Reproduce the listing in full. Omit the pictures.

* [Supplied records]
_ _ _ _ _
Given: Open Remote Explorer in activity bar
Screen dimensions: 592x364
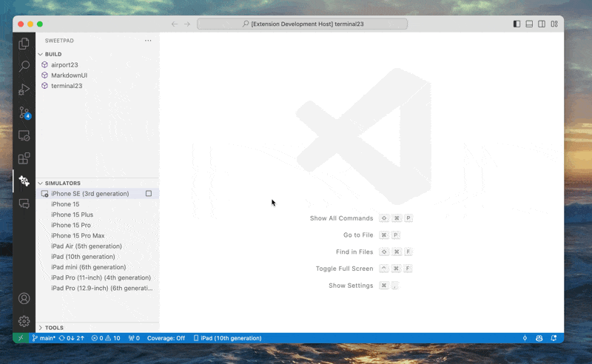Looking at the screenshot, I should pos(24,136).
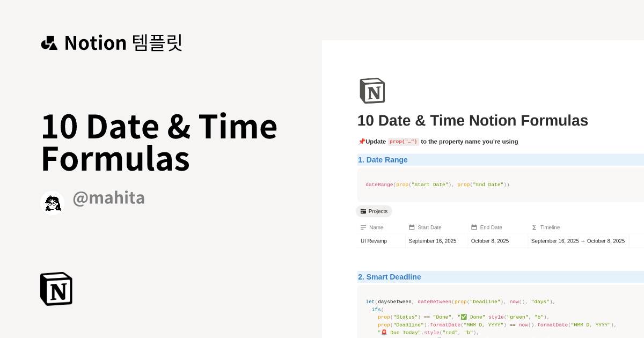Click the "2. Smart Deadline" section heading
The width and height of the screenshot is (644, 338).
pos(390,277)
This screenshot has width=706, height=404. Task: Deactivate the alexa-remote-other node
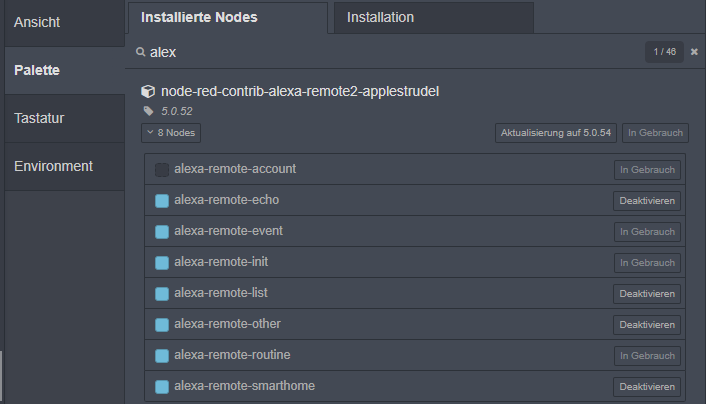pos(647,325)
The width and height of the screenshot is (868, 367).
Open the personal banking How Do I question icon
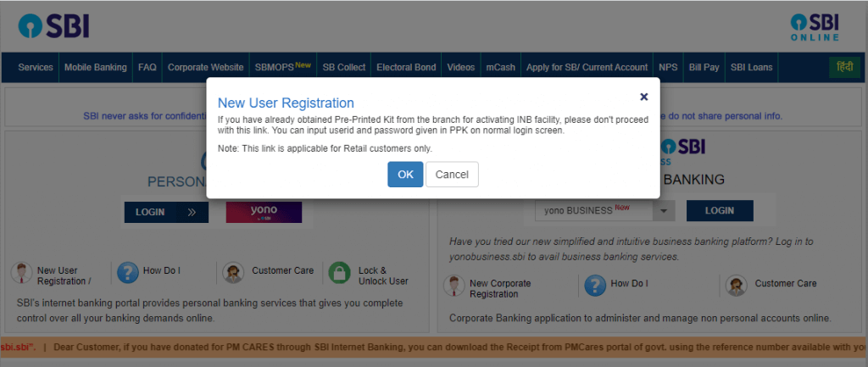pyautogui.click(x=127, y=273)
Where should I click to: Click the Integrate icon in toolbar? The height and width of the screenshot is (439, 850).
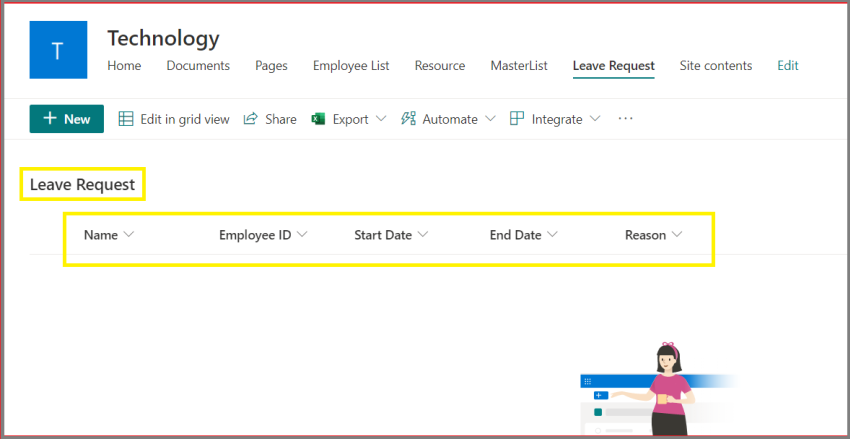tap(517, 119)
_ _ _ _ _
* [Written reply]
Given: Open Remote Explorer in activity bar
Screen dimensions: 592x364
Looking at the screenshot, I should pos(24,136).
Click the "2. Smart Deadline" section heading
The width and height of the screenshot is (644, 338).
pos(390,277)
This screenshot has width=706, height=404. Task: Deactivate the alexa-remote-other node
pos(647,325)
The width and height of the screenshot is (868, 367).
Open the personal banking How Do I question icon
pyautogui.click(x=127, y=273)
Where should I click to: Click the Integrate icon in toolbar? The height and width of the screenshot is (439, 850).
tap(517, 119)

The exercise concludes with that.